Exercise =>
Work through the records below and copy every line that includes "navigation".

===== Extracted material =====

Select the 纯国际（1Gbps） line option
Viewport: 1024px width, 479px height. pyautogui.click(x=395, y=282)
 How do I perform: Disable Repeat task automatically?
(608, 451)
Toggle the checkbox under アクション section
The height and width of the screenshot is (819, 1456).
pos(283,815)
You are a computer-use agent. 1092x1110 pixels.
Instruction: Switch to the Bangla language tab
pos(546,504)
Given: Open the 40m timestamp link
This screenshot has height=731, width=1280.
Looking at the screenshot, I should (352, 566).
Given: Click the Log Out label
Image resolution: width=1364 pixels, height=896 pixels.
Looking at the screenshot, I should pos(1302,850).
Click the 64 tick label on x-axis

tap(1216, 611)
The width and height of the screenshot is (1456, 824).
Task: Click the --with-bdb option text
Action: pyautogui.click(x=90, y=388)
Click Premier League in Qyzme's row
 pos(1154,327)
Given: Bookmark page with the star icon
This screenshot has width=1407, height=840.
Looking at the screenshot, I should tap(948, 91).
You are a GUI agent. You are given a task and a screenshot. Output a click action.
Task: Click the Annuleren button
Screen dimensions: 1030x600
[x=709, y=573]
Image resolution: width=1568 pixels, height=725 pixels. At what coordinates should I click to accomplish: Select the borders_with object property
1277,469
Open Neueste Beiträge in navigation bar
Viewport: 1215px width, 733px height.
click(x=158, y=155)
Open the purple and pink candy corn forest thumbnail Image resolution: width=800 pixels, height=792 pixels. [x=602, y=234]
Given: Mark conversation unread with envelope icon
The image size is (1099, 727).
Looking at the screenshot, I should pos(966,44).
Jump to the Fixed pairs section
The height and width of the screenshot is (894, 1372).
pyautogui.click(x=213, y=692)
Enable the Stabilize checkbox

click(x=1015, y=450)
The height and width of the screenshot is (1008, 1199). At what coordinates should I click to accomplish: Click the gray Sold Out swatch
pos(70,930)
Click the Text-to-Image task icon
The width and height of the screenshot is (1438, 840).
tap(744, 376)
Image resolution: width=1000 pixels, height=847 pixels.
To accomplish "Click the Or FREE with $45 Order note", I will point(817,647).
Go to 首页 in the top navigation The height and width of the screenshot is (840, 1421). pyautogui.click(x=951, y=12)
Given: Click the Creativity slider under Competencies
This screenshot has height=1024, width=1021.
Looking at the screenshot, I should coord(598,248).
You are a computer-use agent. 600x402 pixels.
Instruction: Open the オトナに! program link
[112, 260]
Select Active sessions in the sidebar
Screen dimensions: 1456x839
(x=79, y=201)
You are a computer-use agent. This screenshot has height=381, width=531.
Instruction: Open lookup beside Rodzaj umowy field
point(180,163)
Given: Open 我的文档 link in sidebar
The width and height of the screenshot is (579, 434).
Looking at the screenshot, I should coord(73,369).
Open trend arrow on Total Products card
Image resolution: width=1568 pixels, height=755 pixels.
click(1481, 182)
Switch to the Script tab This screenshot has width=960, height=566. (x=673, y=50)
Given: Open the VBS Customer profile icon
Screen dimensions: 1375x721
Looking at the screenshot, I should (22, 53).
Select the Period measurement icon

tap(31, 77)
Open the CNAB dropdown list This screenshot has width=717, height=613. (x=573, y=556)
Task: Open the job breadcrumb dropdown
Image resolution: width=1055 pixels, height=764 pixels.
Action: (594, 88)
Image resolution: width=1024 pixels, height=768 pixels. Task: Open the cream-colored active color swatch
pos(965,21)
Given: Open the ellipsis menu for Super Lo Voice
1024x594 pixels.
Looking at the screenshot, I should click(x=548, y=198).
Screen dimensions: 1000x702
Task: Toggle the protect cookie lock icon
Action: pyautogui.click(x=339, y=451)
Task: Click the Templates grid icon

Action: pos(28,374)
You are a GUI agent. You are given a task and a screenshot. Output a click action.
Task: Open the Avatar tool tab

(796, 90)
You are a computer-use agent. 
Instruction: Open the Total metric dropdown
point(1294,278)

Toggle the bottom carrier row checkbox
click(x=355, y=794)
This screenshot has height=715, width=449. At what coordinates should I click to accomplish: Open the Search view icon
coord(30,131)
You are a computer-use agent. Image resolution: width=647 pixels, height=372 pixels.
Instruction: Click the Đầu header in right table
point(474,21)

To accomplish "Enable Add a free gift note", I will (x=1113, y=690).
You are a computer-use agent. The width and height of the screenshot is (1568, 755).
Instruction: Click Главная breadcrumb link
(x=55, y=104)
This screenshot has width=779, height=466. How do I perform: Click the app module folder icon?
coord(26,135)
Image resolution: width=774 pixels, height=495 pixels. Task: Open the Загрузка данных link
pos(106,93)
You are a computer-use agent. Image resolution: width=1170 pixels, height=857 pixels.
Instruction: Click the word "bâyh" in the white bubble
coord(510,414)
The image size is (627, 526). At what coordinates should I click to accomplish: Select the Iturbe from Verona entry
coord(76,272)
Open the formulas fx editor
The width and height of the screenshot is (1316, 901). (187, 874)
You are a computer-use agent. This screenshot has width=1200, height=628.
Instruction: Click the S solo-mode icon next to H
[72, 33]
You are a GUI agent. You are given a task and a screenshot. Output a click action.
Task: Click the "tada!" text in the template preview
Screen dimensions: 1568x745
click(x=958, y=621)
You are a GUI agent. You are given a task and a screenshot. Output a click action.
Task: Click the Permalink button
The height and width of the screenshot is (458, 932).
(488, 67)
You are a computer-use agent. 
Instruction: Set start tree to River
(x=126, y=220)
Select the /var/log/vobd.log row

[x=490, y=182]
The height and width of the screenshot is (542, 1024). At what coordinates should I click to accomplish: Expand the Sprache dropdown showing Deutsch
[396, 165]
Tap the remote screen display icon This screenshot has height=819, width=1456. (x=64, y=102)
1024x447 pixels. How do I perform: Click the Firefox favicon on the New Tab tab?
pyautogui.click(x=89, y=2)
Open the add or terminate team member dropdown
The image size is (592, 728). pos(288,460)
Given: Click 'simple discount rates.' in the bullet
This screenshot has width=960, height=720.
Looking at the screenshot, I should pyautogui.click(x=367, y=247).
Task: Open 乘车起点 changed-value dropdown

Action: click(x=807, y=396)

=====

Your response =>
Open Neueste Beiträge in navigation bar
Go to 首页 in the top navigation The height and width of the screenshot is (840, 1421). pyautogui.click(x=951, y=12)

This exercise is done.